**DATA**
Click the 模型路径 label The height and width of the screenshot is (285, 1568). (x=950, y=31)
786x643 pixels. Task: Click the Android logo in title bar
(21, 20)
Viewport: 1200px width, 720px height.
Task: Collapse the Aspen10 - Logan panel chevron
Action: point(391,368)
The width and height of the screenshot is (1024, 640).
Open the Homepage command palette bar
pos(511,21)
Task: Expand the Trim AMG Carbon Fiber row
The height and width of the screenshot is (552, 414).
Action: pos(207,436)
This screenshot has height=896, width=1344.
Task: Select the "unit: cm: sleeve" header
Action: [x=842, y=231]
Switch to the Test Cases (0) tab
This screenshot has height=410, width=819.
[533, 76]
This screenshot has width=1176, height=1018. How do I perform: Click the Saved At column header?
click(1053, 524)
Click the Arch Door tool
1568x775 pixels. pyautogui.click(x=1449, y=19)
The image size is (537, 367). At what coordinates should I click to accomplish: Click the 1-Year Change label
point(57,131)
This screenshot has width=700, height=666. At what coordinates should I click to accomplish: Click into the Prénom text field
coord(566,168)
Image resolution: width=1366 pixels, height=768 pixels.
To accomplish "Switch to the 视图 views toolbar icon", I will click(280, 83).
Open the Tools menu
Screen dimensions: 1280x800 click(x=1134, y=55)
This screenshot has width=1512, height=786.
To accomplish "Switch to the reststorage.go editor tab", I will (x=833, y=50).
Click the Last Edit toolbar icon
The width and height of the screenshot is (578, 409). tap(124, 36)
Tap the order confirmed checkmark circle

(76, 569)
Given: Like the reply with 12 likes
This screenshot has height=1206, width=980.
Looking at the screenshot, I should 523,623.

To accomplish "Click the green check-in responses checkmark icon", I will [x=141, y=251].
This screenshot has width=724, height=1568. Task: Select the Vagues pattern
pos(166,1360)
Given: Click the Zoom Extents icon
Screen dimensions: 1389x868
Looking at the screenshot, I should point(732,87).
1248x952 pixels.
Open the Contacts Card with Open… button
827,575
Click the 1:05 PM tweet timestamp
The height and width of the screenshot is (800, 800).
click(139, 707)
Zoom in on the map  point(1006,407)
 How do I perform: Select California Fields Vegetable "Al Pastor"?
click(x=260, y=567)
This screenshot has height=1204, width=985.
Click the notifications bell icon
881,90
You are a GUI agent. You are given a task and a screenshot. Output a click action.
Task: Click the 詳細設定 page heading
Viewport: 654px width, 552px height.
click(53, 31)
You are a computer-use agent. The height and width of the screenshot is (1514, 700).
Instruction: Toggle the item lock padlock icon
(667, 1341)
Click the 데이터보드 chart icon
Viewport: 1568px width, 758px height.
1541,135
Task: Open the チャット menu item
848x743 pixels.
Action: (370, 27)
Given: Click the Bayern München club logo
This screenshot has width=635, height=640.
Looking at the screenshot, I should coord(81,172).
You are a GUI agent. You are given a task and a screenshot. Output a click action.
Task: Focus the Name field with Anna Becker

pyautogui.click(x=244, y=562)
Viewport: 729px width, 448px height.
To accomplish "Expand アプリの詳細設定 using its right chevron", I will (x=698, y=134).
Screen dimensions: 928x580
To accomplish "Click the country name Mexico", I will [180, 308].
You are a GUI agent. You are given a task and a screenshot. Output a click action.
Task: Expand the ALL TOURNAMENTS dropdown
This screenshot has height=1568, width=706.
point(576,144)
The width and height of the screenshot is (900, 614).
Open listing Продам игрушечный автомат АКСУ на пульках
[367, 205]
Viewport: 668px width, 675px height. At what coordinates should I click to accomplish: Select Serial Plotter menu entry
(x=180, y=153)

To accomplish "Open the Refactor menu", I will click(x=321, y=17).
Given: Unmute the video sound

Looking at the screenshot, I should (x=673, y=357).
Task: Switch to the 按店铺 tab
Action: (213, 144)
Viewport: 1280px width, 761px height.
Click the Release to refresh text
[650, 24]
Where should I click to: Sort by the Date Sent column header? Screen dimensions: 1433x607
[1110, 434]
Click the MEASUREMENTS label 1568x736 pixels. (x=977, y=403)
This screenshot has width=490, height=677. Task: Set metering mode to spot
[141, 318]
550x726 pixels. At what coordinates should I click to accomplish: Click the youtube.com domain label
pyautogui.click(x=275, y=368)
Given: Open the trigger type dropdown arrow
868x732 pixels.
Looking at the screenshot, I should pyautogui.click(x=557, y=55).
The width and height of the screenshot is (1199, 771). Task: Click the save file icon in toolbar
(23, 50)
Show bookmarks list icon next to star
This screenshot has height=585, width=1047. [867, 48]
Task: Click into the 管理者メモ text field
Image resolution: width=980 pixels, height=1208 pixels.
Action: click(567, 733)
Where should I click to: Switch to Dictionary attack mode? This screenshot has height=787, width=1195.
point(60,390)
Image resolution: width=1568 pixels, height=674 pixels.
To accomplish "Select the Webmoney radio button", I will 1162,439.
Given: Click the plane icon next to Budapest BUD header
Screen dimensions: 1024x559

**WHAT YOU SHOULD DO**
Your answer must be a single number: the count of lines in the records that hold the word "dropdown".

**TASK OUTPUT**
2